Анатолий Федорович Кони (1844–1927),
Те, кто встречал лишь изредка Гончарова или предполагал найти в нем живое воплощение одного из его наиболее ярких образов, охотно отождествляли его с Обломовым, — тем более что его грузная фигура, медлительная походка и спокойный, слегка апатичный взор красивых серо-голубых глаз давали к этому некоторый повод. Но в действительности это было не так.
Петр Дмитриевич Боборыкин:
Иван Александрович Гончаров.
Только знаю, что если меня что-нибудь приятно или неприятно взволнует, поразит etc., я глубоко проникаюсь мыслью или чувством, враждой или (не ненавистью только, я не могу ненавидеть, тут у меня и упорства нет) намерением и — будто против воли несу свою ношу, упорно и непреклонно иду до цели, хотя бы пришлось и потерпеть.

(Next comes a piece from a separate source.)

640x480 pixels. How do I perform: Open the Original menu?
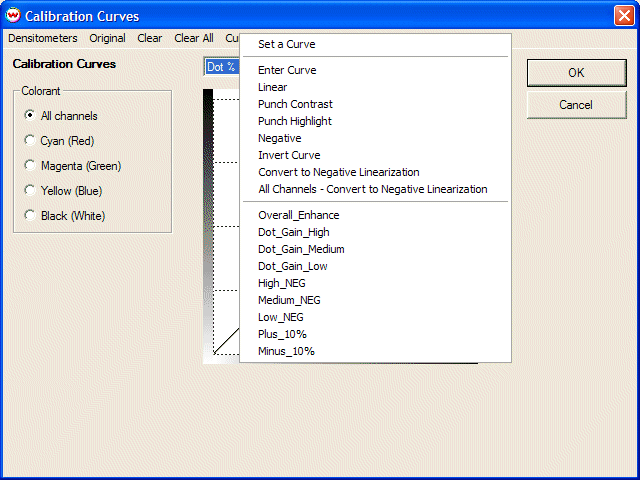tap(107, 38)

Михаил Матвеевич Стасюлевич (1826–1911),
Обыкновенно говорят, что в собственной его природе было много «обломовщины», что потому ему так и удался «Обломов»; но это могло только показаться тем, кто не знал его ежедневной жизни или увлекался тем, что действительно Гончаров охотно поддерживал в других мысль о своем личном сходстве с своим же собственным детищем. Между тем он был весьма деятельным и трудолюбивым человеком, всего менее похожим на Обломова. Его постоянно занимала мысль о создании чего-нибудь нового; это было видно из его интимных бесед, причем он всегда требовал безусловной тайны.
Александр Николаевич Гончаров (1843–1907),
Левенштейн, очень дельный психиатр, уверял меня, что Гончаров представляет собою интересный тип для психиатра: при таланте и наблюдательности, у него не было самообладания и силы воли.
Петр Дмитриевич Боборыкин:
Для него стоило великих усилий решиться на что-нибудь такое, что может поставить его в неловкое положение. Про эту преобладающую черту его натуры и воспитания мне много рассказывал автор «Тарантаса», граф В. А. Соллогуб, еще в последние годы моего учения в Дерите. Он хорошо знал Гончарова с самых первых его шагов как писателя, и у него было несколько забавных рассказов, как Иван Александрович тревожно охранял свою неприкосновенность, боясь пуще огня как-нибудь себя скомпрометировать.
Иван Александрович Гончаров.
<…> Меня не любят за… характер, то есть что у меня есть какой-нибудь характер, не искательный, не подладливый; угрюмость мою, охлаждение от лет принимают за гордость и не прощают мне этого, не прощают резкости; притом я ценсор, лицо не популярное. Редакции, кроме Отеч<ественных> зап<исок>, Библ<иотеки> д<ля> чтения да отчасти Современника, меня не жалуют, московские в особенности. Тургенев, независимо от сильного таланта, мягок, готов сидеть со всяким, всюду идет — и в салон Кушелева и к Плещееву, во всех редакциях — идол. Я не умею и не могу, потому, между прочим, что у меня вся жизнь пронизана каким-нибудь самостоятельным — может быть и уродливым, — но своим взглядом, идеею, воззрением, притом упорным, последовательным и верным себе воззрением. От этого я для всех почти, за исключением немногих друзей, «неприятный господин».